Friday, August 21, 2009

Dennis Hopper Is Warren Spahn

No, Hopper isn't going to be playing him in an upcoming movie about Spahn's time managing the Tulsa Oilers.

If you are the type who clicks though links on this site then you probably know, is where I go to get stats. Especially since they redesigned the site before the season started, it's great to work with for basic stats and even more complicated stuff like the Mariano Rivera post I did yesterday.

They also have some fun tools such as The Oracle of Baseball which allows you to play The Six Degrees of Kevin Bacon (which should currently be named for Dennis Hopper) with baseball players. (h/t to the comment thread on the B-R blog post on Tuesday that brought this up.) It makes sense that Bacon wouldn't actually be the most connected actor, since he's relatively young. He's not even close, actually, as he checks in at #507 on the most connected list. Towards the top are guys like Harvey Kietel, Donald Sutherland, David Carradine, Michael Caine and Martin Sheen, all of whom were born in the 1930's and started their acting careers in the 50's or 60's.

The difference between the acting and baseball version of the game however, is that actors have far longer careers and the top of that list consists (mostly) of people who are still alive and forging new connections. There isn't anyone in baseball's top 100 that's even close to active. In baseball, you need someone who came along in what is currently the middle of baseball history (when there were fewer teams and players) and can make quick steps to players from the 19th century as well as the 21st.

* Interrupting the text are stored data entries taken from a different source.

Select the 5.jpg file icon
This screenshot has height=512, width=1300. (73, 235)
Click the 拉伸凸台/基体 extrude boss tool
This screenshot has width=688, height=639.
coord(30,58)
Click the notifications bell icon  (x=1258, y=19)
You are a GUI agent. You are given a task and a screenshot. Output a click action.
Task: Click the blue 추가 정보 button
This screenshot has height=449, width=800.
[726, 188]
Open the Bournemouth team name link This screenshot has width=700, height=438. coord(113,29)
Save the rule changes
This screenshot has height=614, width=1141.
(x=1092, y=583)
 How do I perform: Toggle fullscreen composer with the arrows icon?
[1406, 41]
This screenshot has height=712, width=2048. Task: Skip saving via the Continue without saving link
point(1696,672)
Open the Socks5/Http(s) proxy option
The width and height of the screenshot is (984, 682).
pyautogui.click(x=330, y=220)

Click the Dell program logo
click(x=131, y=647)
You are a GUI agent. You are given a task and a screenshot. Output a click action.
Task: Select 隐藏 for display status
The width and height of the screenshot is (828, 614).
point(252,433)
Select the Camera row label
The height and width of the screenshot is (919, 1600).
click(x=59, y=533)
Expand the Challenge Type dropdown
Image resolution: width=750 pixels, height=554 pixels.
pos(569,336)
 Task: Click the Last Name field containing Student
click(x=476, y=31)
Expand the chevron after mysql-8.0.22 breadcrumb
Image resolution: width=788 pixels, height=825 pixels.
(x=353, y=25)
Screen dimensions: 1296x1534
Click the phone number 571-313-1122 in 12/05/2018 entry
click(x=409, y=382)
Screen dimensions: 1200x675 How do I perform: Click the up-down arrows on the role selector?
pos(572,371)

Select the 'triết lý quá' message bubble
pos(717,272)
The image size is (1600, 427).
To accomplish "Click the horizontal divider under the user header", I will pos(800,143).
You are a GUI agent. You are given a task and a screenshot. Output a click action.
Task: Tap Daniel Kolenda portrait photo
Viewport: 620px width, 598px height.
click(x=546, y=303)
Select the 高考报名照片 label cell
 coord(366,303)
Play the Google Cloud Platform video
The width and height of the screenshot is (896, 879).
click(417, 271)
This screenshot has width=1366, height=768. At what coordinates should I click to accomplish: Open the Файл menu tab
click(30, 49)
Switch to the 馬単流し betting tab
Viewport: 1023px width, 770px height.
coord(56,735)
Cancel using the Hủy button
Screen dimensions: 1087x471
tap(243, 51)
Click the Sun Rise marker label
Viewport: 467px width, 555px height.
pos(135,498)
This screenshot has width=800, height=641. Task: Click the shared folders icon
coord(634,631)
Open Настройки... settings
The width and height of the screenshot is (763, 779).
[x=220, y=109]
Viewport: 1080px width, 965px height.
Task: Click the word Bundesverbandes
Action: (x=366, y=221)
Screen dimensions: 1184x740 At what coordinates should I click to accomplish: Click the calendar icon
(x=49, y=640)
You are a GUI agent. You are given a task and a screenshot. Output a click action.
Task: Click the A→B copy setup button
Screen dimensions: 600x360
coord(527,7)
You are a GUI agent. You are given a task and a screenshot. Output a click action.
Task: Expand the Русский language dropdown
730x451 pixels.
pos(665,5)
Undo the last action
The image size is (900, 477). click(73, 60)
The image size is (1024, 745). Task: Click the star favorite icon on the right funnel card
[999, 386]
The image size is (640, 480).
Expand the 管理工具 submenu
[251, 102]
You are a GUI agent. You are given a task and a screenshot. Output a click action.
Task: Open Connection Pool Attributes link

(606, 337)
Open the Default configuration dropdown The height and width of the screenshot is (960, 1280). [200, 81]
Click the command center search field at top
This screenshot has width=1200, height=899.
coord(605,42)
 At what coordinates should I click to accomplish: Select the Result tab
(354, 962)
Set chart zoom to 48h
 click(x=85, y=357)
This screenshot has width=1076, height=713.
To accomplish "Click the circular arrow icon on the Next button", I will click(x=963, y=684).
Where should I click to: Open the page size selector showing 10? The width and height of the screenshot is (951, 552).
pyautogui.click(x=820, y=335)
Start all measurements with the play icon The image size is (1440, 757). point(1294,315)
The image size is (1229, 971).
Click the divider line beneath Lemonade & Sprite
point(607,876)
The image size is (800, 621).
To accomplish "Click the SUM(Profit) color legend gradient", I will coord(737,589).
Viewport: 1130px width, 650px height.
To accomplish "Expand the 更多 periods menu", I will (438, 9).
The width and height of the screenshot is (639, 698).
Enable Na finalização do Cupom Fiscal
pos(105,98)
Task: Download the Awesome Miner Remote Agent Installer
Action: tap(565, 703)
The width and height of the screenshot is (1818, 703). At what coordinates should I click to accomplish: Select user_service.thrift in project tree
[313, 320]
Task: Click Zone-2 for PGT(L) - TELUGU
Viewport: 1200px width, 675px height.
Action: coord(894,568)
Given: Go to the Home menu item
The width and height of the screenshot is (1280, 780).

That's how Spahn, who got his first call up before WWII and threw his last pitch in 1965 ends up at the top of the heap. With that four game stint in 1942, Spahn was briefly teammates with guys like Ernie Lombardi, Paul Warner and Johnny Cooney on the Boston Braves, all players who were towards the end of long careers which began in the 1920's and weren't around when Spahn was called up in earnest in 1946.

The way Hooks' career ended was also beneficial because after playing with the Milwaukee Braves in 1964, he pitched for both the Mets and the Giants in 1965. On the Braves in '64, he played with a young Joe Torre, Hank Aaron, Felipe Alou, Sandy Alomar, Eddie Matthews and pitched alongside Phil Neikro. With the Giants in '65, he shared the locker room with Matty and Jesus Alou, the Willies Mays and McCovey, Ken Henderson (who's career spanned 18 seasons and 7 franchises) and pitched with Gaylord Perry, Bob Shaw and Juan Marichal. He was with the Mets for Eddie Kranepool's only All-Star campaign, Yogi Berra's final season as a player and Tug McGraw's rookie year but missed Nolan Ryan's Major League debut by just 11 months.

It's hard to tell if Spahn will ever be replaced at the top of his list. He only had 359 teammates, which when compared to Kenny Lofton's 604 or Ron Villone's 595 is not that many, but those more recent guys are 9 steps away from some of the 17,088 players in MLB history while Spahn is 5 steps or fewer from all but 81. Early Wynn, who is second on the list played for longer than Spahn (1939-1963) and had more teammates (408) but comes up just short in terms of connectivity.

It looks like Spahn just had the right combination of longevity and coincidence that allowed him to barely touch different generations at both the beginning and end of his career. It's fitting that the winningest lefty of all time and pitcher in general outside of the Deadball Era would occupy this unique place in baseball history, connecting the past to the present.